Plusieurs ONG présentent l’élevage européen comme principal responsable de la déforestation en Amérique du Sud à travers les importations de soja pour l’alimentation animale. Pour autant, ce ne sont pas des choix agronomiques ou de techniques d’élevage qui ont conduit les éleveurs européens à se désintéresser de leurs prairies. Ce ne sont pas les éleveurs mais bien les décideurs politiques qui ont imposé à l’Europe d’importer environ 33 millions de tonnes de soja sous toutes ses formes chaque année.
Les accords de libre-échange en première ligne !

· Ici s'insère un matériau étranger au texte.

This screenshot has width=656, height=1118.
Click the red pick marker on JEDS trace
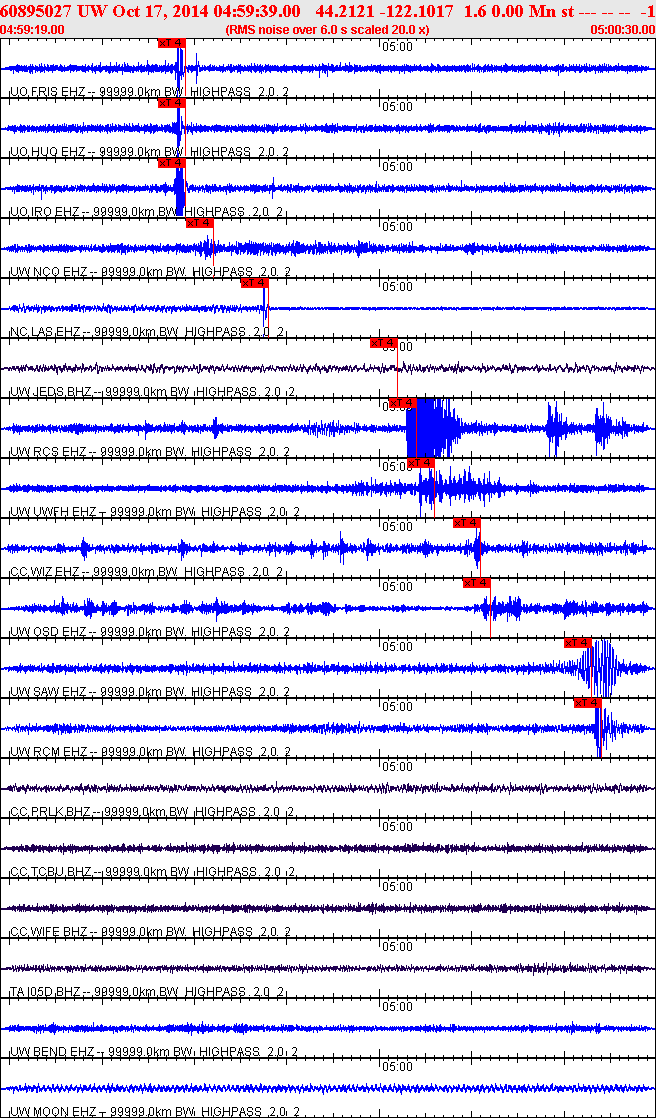tap(384, 343)
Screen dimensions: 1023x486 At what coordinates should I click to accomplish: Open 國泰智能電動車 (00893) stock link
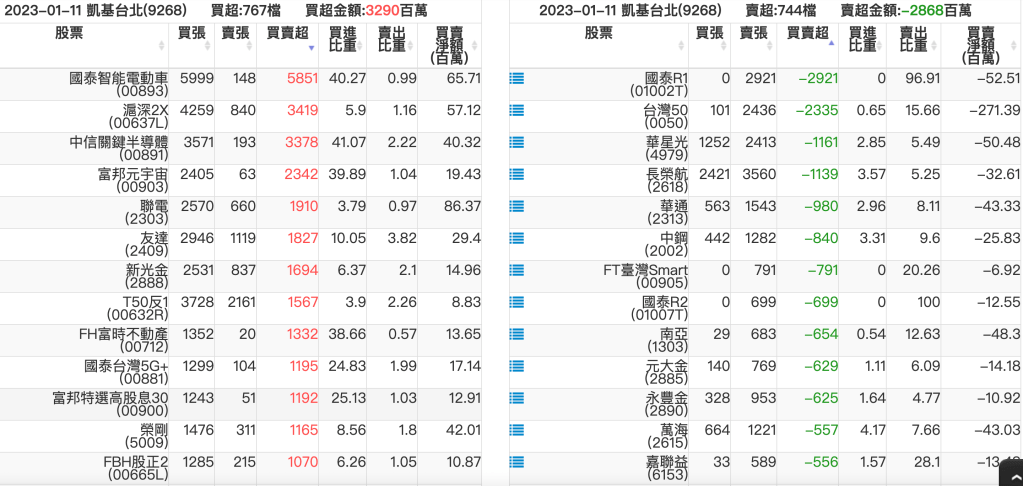[118, 78]
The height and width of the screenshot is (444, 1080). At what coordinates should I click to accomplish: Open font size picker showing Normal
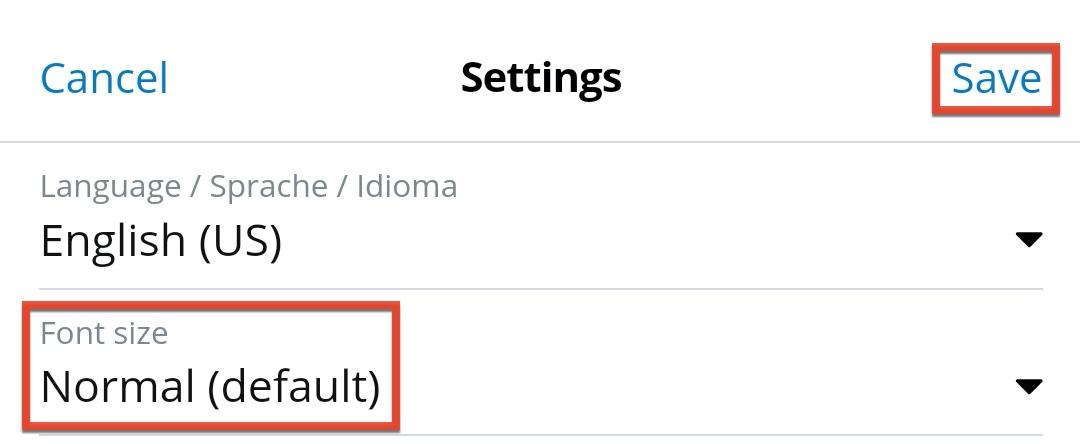pyautogui.click(x=540, y=386)
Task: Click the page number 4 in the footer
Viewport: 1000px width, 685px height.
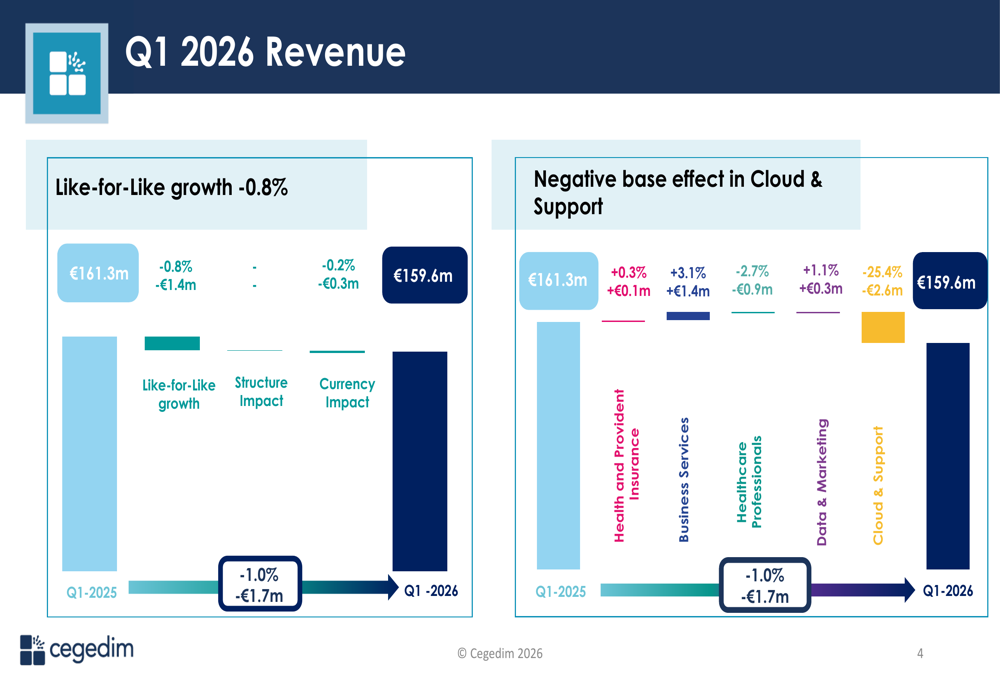Action: pyautogui.click(x=920, y=654)
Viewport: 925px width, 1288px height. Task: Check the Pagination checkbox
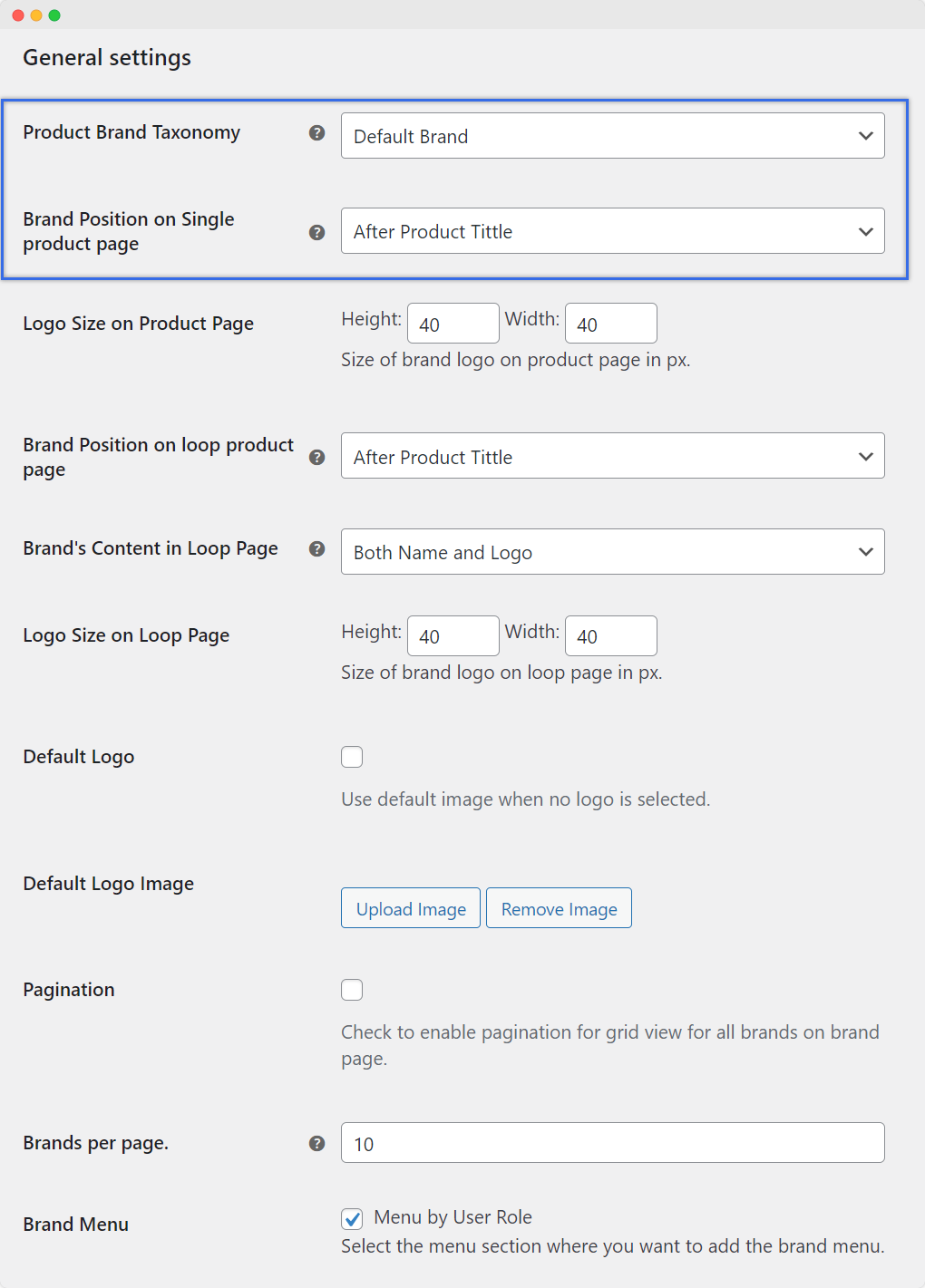coord(352,990)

Suite à des désaccords commerciaux entre les États-Unis et l’Union européenne, des négociations ont été entreprises au début des années 90, conduisant à la signature d’un accord dit « volet oléagineux de Blair House » en 1993. En le signant, les responsables politiques européens ont confirmé la dépendance protéique de notre agriculture acceptée par la Communauté européenne naissante dans les années 60. Pour préserver les protections existantes à l’époque sur le marché des céréales, l’Europe a accepté de limiter sa production d’oléoprotéagineux aidés à seulement 5,1 millions d’hectares. La porte était ainsi grande ouverte aux importations de soja. Ce n’est donc pas une demande des éleveurs, mais bien un choix politique pour assurer un débouché au soja américain. Cela a également permis de développer par défaut la culture de blé rendant ainsi l’Europe exportatrice de céréales. Par la suite, la PAC a renforcé le poids de ces dernières dans les assolements, et les tentatives de rééquilibrage n’ont été que minimes, contrairement aux demandes de la CR. Les importations massives de soja ont également mis à mal les productions de légumineuses fourragères qui n’étaient plus compétitives : en France en 1959, 3 millions d’hectares de luzerne étaient cultivés, contre seulement 300 000ha de nos jours.
Du soja au soja OGM
Bien qu’interdit sur notre territoire, l’Europe n’a pas interdit les importations de soja OGM. Les pays fournisseurs bénéficiant de gains de compétitivité importants par son utilisation y ont recours massivement. Même s’il existe des démarches dans certains pays outre-atlantique de développement des filières sans OGM, cette production reste minoritaire et incapable de répondre à la demande. C’est ainsi que même certains cahiers des charges comme le label rouge autorisent l’utilisation d’OGM. Il n’existe que peu d’alternatives au soja OGM actuellement, et vouloir développer les productions sous signe de qualité ou sous appellation, comme cela a été vanté lors des EGA (beef carbon, Ferme Laitière bas carbone) en prônant une alimentation locale est utopique. Utopique sauf si ces produits sont correctement rémunérés et qu’un véritable plan d’autonomie protéique est mis en place, passant inéluctablement par une taxation des sojas importés des pays tiers.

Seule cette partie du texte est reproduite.